Information provided section start

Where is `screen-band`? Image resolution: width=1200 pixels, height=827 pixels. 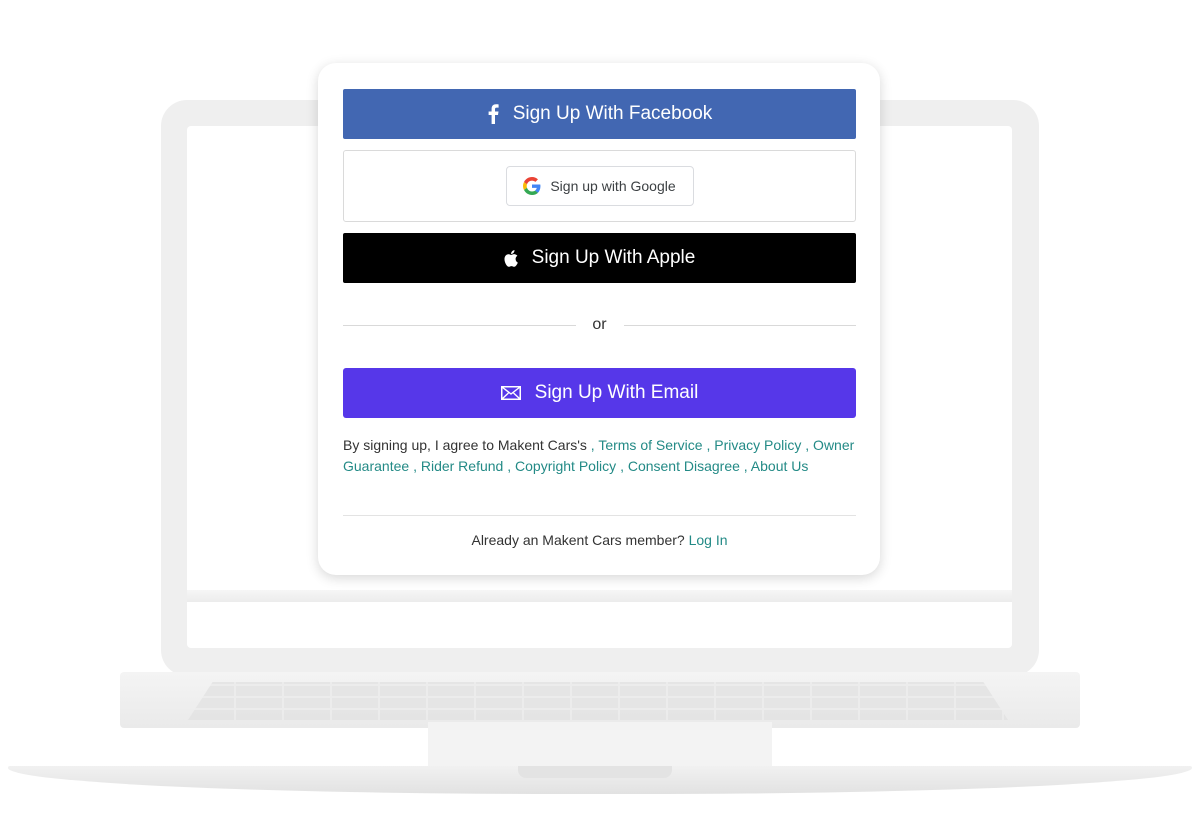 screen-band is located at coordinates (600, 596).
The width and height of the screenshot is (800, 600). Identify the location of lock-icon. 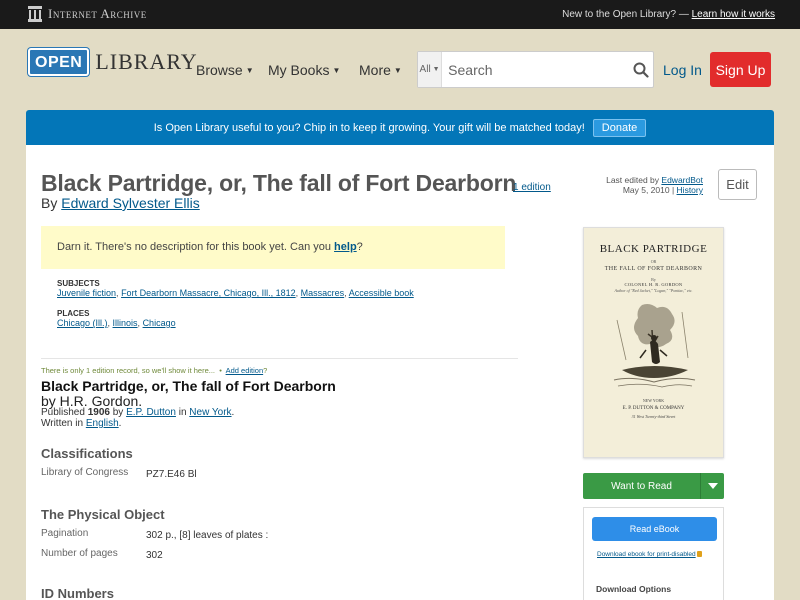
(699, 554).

Information provided section end
Information provided section start

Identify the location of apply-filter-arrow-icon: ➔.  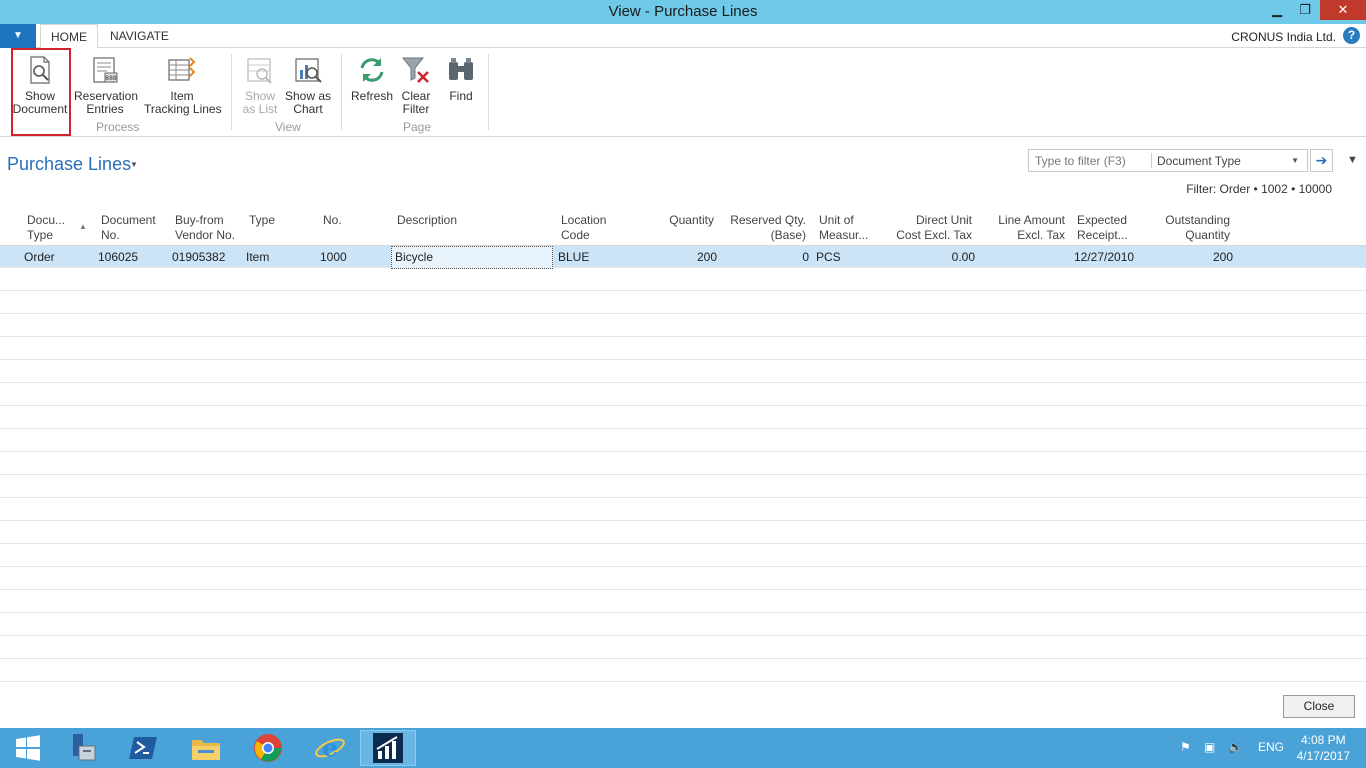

Information provided section end
Information provided section start

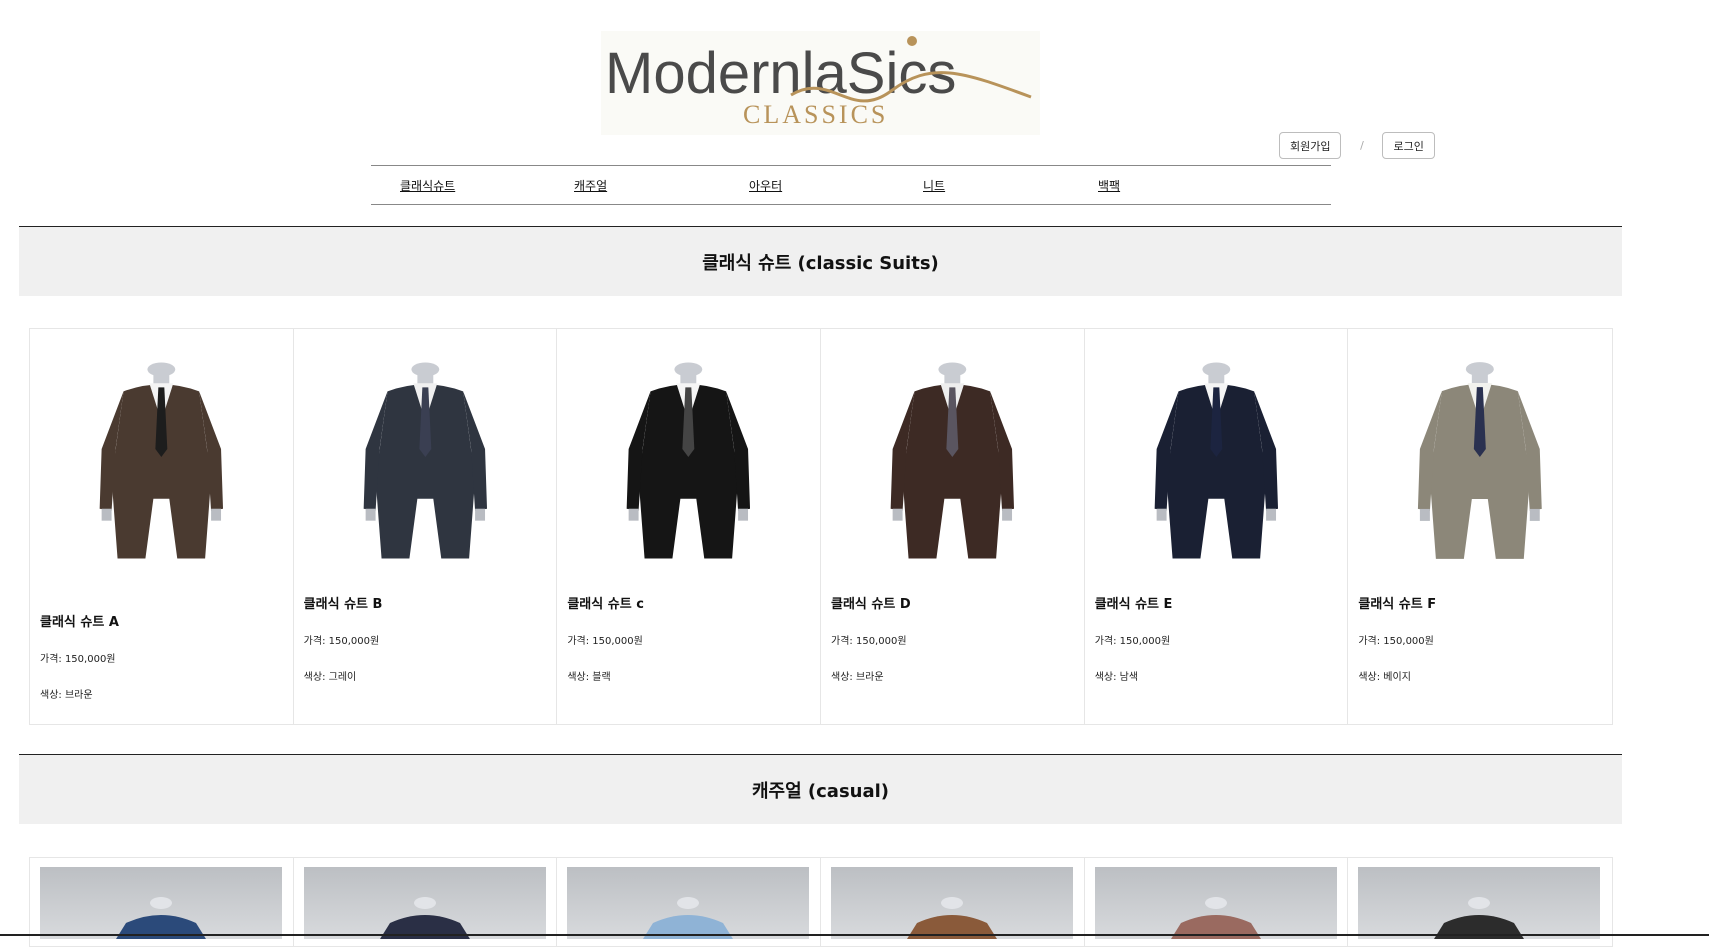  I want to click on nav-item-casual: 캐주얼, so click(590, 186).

Information provided section end

| Required work |
Retype the records from the line with "The width and" to the line with "(699, 554).", including both of those lines, and leave the pictures out.

| Reply |
The width and height of the screenshot is (800, 600). Identify the location of lock-icon. 
(699, 554).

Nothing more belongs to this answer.